Even more, the survey found that women and younger Canadians (aged 18-34) are the most likely to have seen their mental health negatively impacted. Only 58 per cent of women versus 67 per cent of men would rank their mental health as excellent or good. When it comes to age, half (51 per cent) of younger Canadians would rank their mental health as excellent or good compared to 72 per cent of those who are 55 and older and 60 per cent for those between the ages of 35-54.

Working Canadians show willingness to use virtual tools to support their health

With unexpected financial setbacks resulting from COVID-19, saving money on expenses is a common theme right now. When asked what working Canadians are doing to support their mental health, free options such as talking to friends or family (46 per cent), getting outside or going for a walk (46 per cent), and exercising, yoga or meditation (29 per cent) were the most common. Paid options such as paid app-based support including meditation apps, wellness apps, etc. (3 per cent) were the least likely to be used.

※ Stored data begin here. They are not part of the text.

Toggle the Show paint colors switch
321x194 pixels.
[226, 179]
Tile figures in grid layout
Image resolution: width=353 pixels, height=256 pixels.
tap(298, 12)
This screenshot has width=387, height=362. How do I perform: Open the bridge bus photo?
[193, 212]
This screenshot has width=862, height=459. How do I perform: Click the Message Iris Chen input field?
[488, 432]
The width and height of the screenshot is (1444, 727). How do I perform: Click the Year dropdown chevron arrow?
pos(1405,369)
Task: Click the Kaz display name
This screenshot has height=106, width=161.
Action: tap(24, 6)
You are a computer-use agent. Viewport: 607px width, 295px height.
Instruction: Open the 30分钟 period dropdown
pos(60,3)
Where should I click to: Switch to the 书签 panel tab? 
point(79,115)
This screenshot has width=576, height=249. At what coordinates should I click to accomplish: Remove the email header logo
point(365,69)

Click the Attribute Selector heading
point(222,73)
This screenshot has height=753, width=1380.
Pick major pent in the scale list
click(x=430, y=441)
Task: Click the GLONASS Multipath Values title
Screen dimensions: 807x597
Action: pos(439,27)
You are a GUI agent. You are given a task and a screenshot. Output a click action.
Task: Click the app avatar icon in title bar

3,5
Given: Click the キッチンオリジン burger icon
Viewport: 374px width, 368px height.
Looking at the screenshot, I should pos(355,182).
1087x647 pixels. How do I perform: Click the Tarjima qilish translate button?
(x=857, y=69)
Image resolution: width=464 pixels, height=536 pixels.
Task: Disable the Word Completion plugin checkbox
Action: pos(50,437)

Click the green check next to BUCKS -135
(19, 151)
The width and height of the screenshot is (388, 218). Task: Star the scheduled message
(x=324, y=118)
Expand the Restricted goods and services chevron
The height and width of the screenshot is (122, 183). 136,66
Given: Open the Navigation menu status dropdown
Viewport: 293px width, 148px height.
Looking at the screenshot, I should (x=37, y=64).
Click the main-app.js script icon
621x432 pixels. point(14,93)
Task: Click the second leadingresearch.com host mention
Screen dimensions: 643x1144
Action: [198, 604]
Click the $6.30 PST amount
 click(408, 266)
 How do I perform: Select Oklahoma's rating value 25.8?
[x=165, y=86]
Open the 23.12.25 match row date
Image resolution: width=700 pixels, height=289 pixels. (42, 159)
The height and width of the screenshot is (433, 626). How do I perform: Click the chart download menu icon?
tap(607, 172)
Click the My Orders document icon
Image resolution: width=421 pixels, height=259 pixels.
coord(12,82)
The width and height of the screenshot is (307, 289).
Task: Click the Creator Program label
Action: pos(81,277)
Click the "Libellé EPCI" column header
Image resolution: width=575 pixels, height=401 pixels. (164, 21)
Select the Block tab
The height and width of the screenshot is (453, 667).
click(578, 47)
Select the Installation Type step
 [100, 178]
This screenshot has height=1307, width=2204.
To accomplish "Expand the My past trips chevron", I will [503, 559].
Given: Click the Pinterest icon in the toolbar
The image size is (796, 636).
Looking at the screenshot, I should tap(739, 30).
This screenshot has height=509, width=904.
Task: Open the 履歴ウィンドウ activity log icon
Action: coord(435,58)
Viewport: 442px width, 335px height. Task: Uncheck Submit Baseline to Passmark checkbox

Furthermore, the survey found a sharp increase year over year in the likelihood working Canadians would use virtual care options. More specifically, 67 per cent said they would use video chat, web, or telephone-based health support to consult with a mental health practitioner (+17 points from 2019) and 60 per cent would use video/telephone counselling (+15 points from 2019).

"There's an uptake in the willingness to use virtual care services for mental health challenges among the working population, but such services can come at a cost to employers who themselves are facing financial challenges as a result of COVID-19," said Gaudry. "In an effort to help both plan sponsors and their employees, RBC Insurance recently introduced AbilitiCBT, a therapist assisted online Cognitive Behavioural Therapy program, at no additional cost for the time being to our plan members, so they can get the help they need before they get too sick to work."

How employers can help support employees' overall wellbeing during the pandemic:

- Create and foster a culture that supports employee wellbeing – Promote an open and safe space that destigmatizes mental health challenges so employees feel comfortable asking for the support they need, especially with challenges brought on by remote work, physical distancing and anxiety about returning to work.
- Offer mental health resources to employees – It can be time consuming and costly for employers to find resources on their own. Employers should consult with their insurance advisor on the services that are already in place for employees and to explore adding coverage for mental health practitioners or other additional services. For example, RBC Insurance is offering a broad spectrum of mental health resources to clients including wellness programs, Work-Life EAPs, Virtual Care for mental health challenges (including AbilitiCBT and CarePlus) and Onward by Best Doctors for those who are on disability due to a mental health concern.
- Ensure your employees know how to access additional support – Having resources available to your employees is only worthwhile if they know where and how to access them. Communicate often to your employees about what is available through your insurance provider and how to access it. To support employers with this effort, RBC Insurance introduced new monthly manager mental health training webinars to help employers understand and address heightened mental health risks among employees as a result of the pandemic.